Canadian Immigrant
- Cover of Canadian Immigrant, Aug, 2010 issue.
- Categories: Canadian cultural magazine
- Frequency: Monthly
- Founder: Nick Noorani
- Founded: 2004
- Company: Metroland Media Group (Torstar)
- Country: Canada
- Based in: Toronto
- Language: English
- Website: www.canadianimmigrant.ca

= Canadian Immigrant =

Canadian magazine and website

Canadian Immigrant is a free magazine and daily website for recent arrivals to Canada. The properties are owned by Torstar, and are currently published by Metroland Media Group.

== History ==
Founded in 2004 by Naeem "Nick" Noorani, a social entrepreneur who immigrated to Canada in 1998 from Dubai, Canadian Immigrant aims at "informing, educating, motivating and connecting" immigrants across Canada. Noorani contemplated launching a magazine for immigrants following a layoff from his job as an advertising director for a technology company the same year. After successfully completing the Burnaby YMCA Self-Employment Program, Noorani started the magazine out of his home in North Vancouver, British Columbia with some funding, several suppliers, an editor, an art director and himself selling the advertising. On April 28, 2004, the first issue was launched with MP Ujjal Dosanjh and Harmony Airways' David Ho on the cover. Subsequent issues have since been published each month, featuring successful immigrant bios; columns from specialists in areas such as banking, immigration law and real estate; and stories of personal triumph. In 2005, Minto Roy became an ownership partner of the Canadian Immigrant Magazine.

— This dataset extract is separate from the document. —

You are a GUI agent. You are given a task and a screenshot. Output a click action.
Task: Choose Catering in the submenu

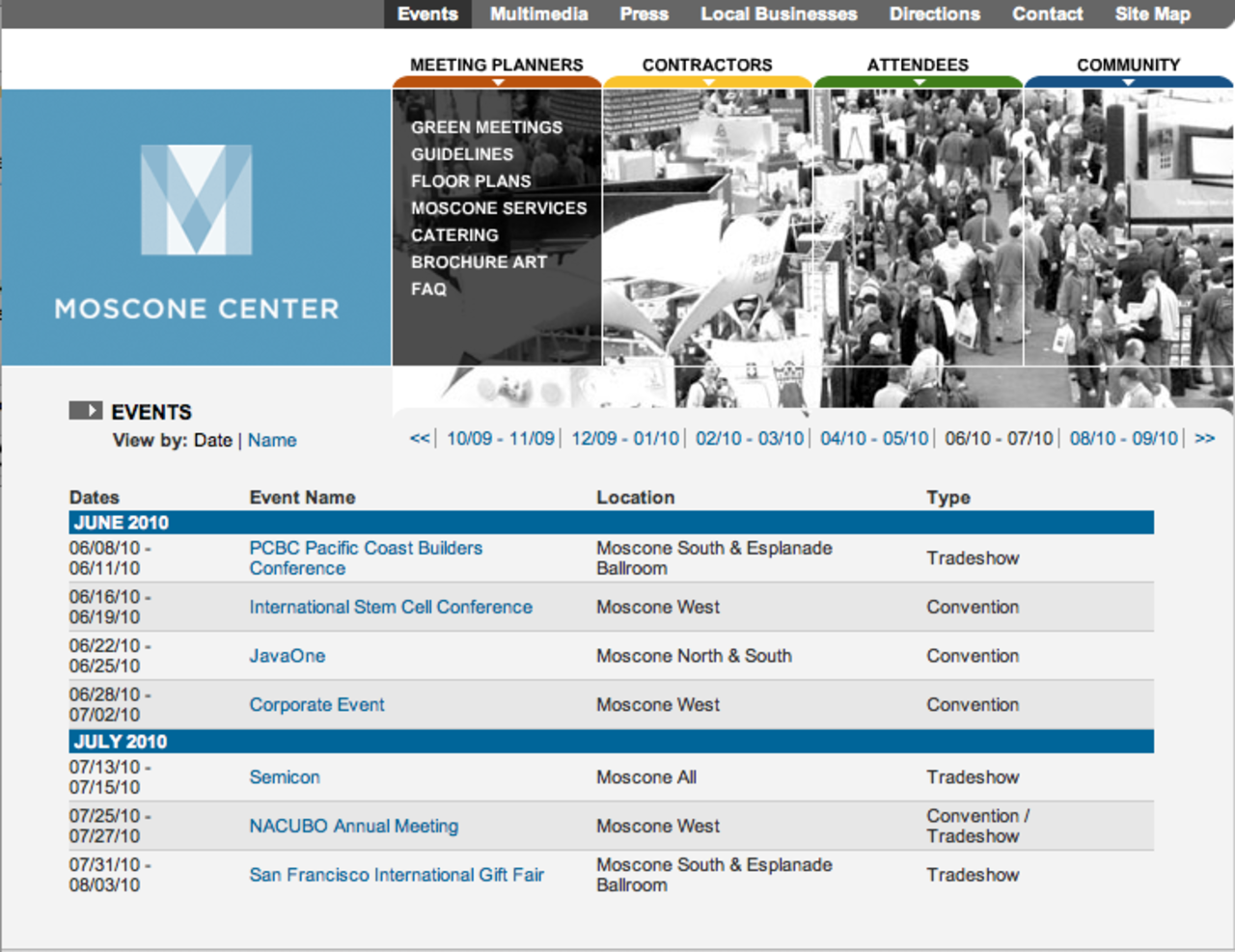[454, 235]
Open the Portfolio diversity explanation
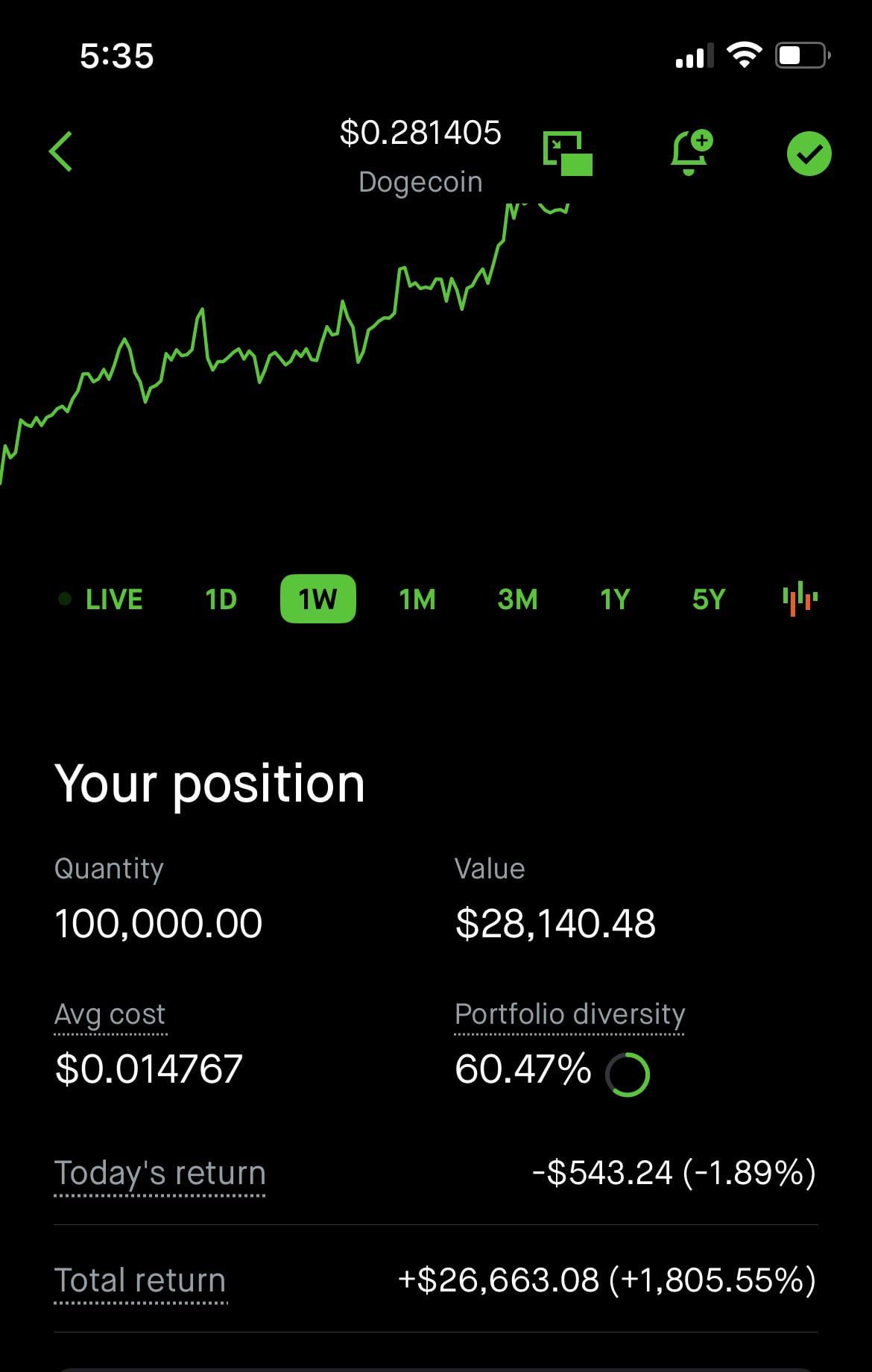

In 2006, Noorani and Roy approached the owners of Torstar in the hopes that the later could take Canadian Immigrant national. By November of that year, the Star Media Group, a division of Torstar, was convinced of the idea and took over the magazine. A Toronto edition launched in March, 2007. Noorani retained the role of publisher but stepped down in August 2010; the co-publishers are now Gautam Sharma and Sanjay Agnihotri. The magazine is published six times a year in print and online. The magazine also hosts the Canadian Immigrant Fair in cities across Canada.

== Canada's Top 25 Canadian Immigrants Award ==
Canadian Immigrant is also known for developing and launching the annual Canada's Top 25 Immigrants program (previously referred to as the RBC Top 25 Canadian Immigrant Awards). The program takes place online, and nominations are open to all Canadians. The program has three phases: nominations, voting, and winners announcements. The winners are featured online and in a special issue each year. First launched by Canadian Immigrant in 2009, this program strives to recognize "people who have come to and have made a positive difference living in Canada". The award is open to immigrants from all walks of life, be it a community advocate or volunteer, a successful entrepreneur or a cultural icon. At the start of each year, Canadian Immigrant invites nominations based on a variety of criteria, which range from contribution to community to professional accomplishments. A judging panel composed of, leaders who work within the immigrant or ethnic communities determine the shortlist on which the public vote.

Notable recipients of the award include Toronto Raptors 'Superfan' Nav Bhatia, VANOC CEO John Furlong, mental health activist Loizza Aquino, father of three professional ice hockey players Karl Subban, CBC News anchor Ian Hanomansing, and the 26th Governor-General of Canada, Adrienne Clarkson.